(condensed from Competitive Debate: Rules and Techniques,
by George McCoy Musgrave. New York: H.W. Wilson, 1957)
There are two teams, each consisting of two or three speakers.
2. Each team has two or three constructive speeches, and two to three rebuttal speeches. The affirmative gives the first constructive speech, and the rebuttals alternate: negative, affirmative, negative, affirmative. The affirmative has both the first and last speeches of the debate.
3. When worded as a proposition of policy, the topic requires the affirmative to support some specified action by some particular individual or group. The affirmative has the right to make any reasonable definition of each of the terms of the proposition. If the negative challenges the reasonableness of a definition by the affirmative, the judge must accept the definition of the team that shows better grounds for its interpretation of the term.

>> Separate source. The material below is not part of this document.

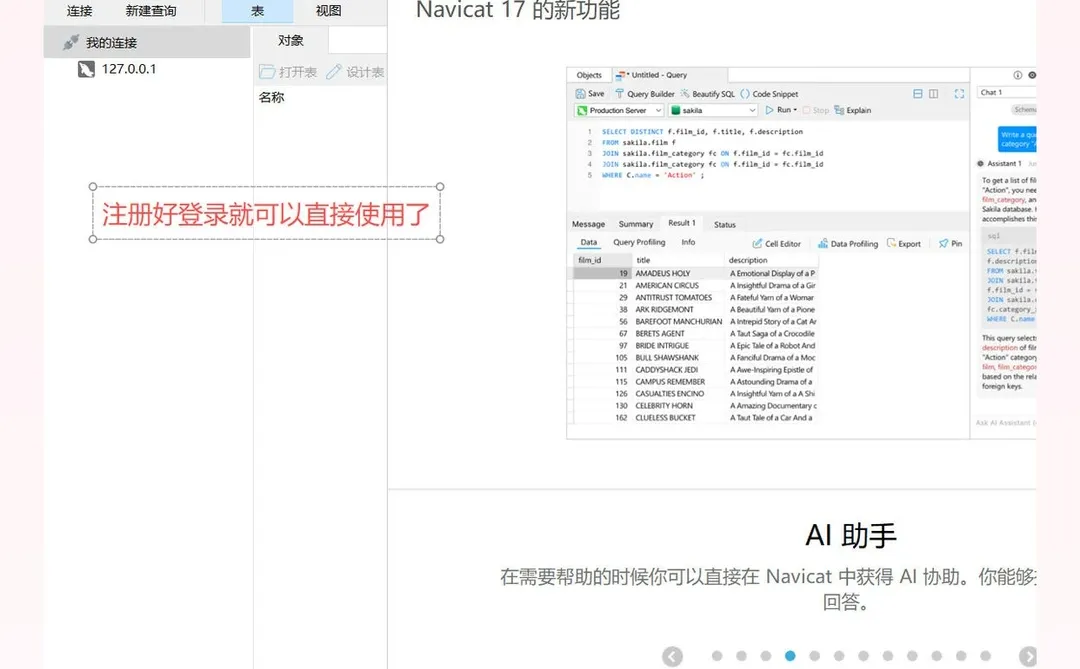Open the Production Server connection dropdown
The image size is (1080, 669).
point(657,110)
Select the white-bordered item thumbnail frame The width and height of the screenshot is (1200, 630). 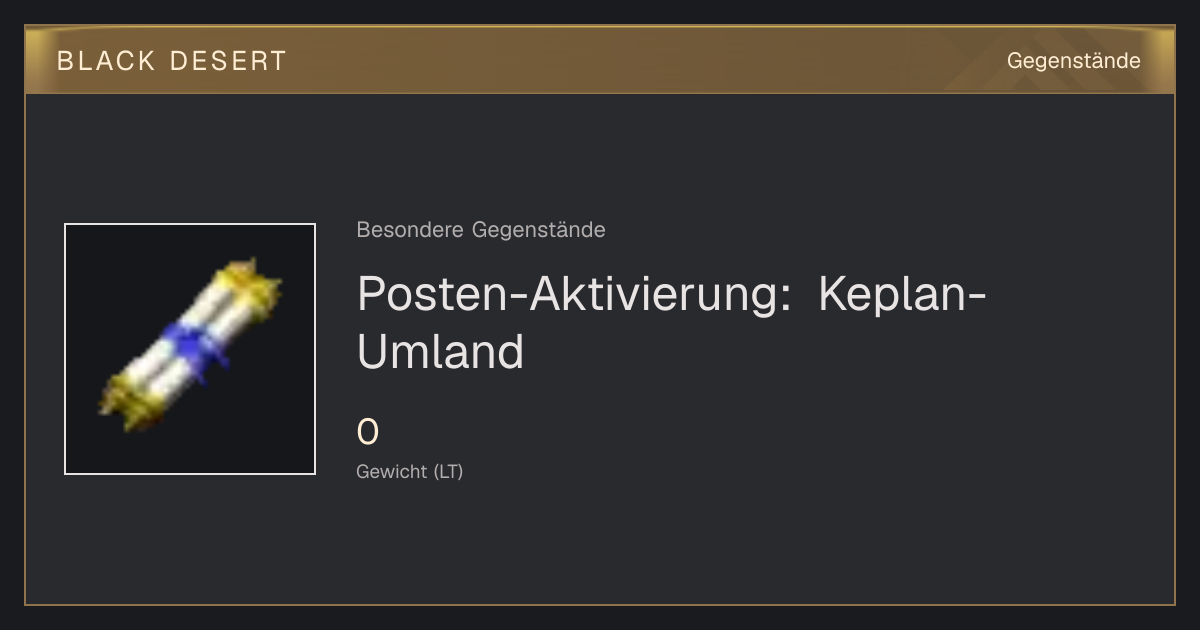190,349
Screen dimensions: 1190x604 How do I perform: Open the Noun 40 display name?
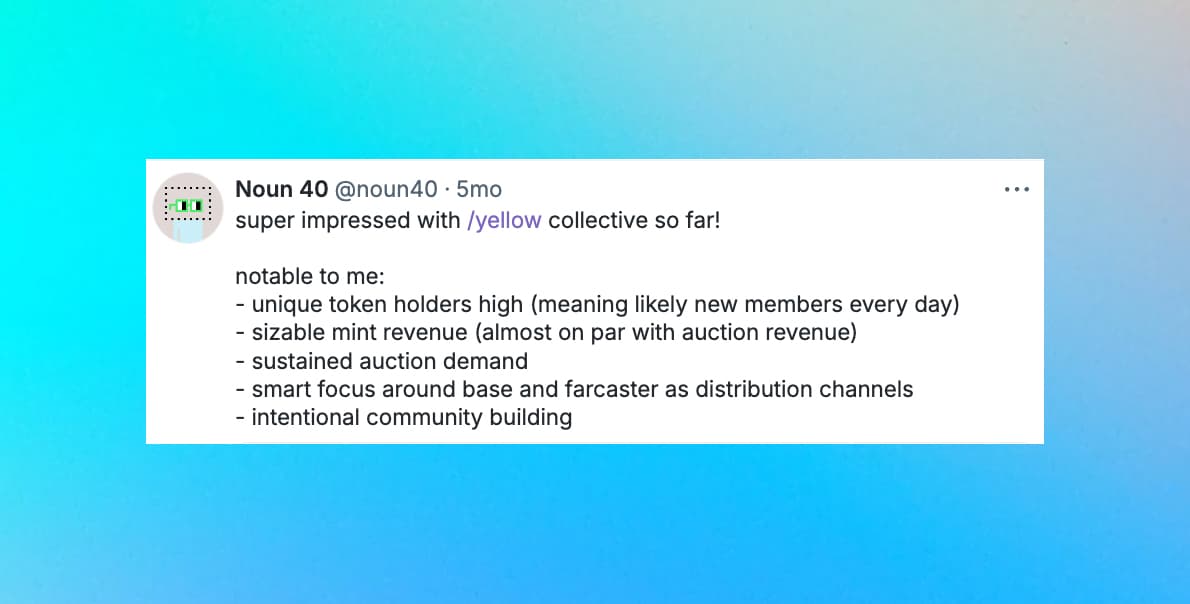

4. The affirmative must advocate everything required by the topic itself. No revision of position of a team is permitted during the debate.
5. He who asserts must prove. In order to establish an assertion, the team must support it with enough evidence and logic to convince an intelligent but previously uninformed person that it is more reasonable to believe the assertion than to disbelieve it. Facts must be accurate. Visual materials are permissible, and once introduced, they become available for the opponents' use if desired.
In the questioning period, the questioner may ask any fair, clear question that
has a direct bearing on the debate. The questioner may use the period to build
up any part of his own case, to tear down any part of his opposition's case, or
to ascertain facts, such as the opposition's position on a certain issue, that
can be used later in the debate. The questioner must confine himself to questions
and not make statements, comments, or ask rhetorical questions.
7. Each speaker is questioned as soon as he concludes his constructive speech. The witness must answer the questions without consulting his colleagues.
8. No new constructive arguments may be introduced in the rebuttal period. The affirmative must, if possible, reply to the major negative arguments before the last rebuttal.
9. The judge must base his decision entirely on the material presented, without regard for other material which he may happen to possess.
Any gains made outside of the established procedure are disallowed.